Favorite vacation destination? My girlfriend, Krista, and I both travel for work and so many of our trips are to see the other where they’re doing a show. This is ongoing. She’s coming to Boston and New York to see “Elf,” [and] I went to Seattle twice this spring to see her, and before that we spent last winter together doing “Fiddler on the Roof” in Arizona. When we have time together to travel, that means we’re not working — and not making money — so we tend to stay close to home or visit family in Kansas City or California or Seattle. We like the California coast: Pismo, Santa Barbara, [and] San Diego for quick getaways alone.
Favorite food or drink while vacationing? Whatever is good, fresh, and local. I used to tour with rock bands as a chef. With that gig I got a little obsessed with regional foods. Find a local who loves food [and] listen to that local.

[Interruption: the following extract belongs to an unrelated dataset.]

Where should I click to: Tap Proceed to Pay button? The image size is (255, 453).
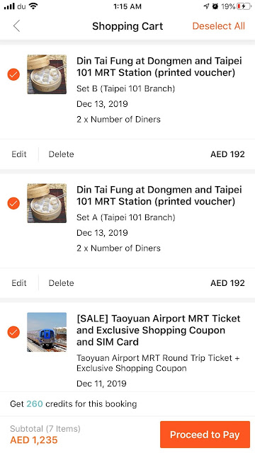pos(205,435)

Where would you like to travel to but haven’t? I’ve never done anyplace warm outside the contiguous 48. When I’ve gone international, it’s been England, Ireland, Russia, [and] Canada; cloudy and cold atmosphere. They’re beautiful, but I’d like some sun. There are places I’d love to see on every continent. Most dream trips would likely have multiple destinations. I don’t like stopping in one place for too long, even as a place to live. I did the math for my dad the other day and I’ve had 50 mailing addresses since 2000.
One item you can’t leave home without when traveling? Refillable water bottle. Boring maybe, but key.
Aisle or window? Window. The wall gives me a feeling of being ensconced. It’s the coziest option.
Favorite childhood travel memory? We did family trips in the Pinto station wagon to my grandparents’ farm [in Osceola, Mo.] most weekends, summers, and holidays. It’s only a couple of hours away, but I remember those trips and the stops so vividly. I learned to drive on that route, too. Also, my dad was on a Fulbright to England in 1986. We lived in a small village in Lancashire and that experience was definitely formative.
Guilty pleasure when traveling? I always buy a mystery novel at the airport.
Best travel tip? Leave some unscheduled time to explore — then actually use that time to explore. And do some basic research about the history, food, and politics of where you’re visiting before you get there.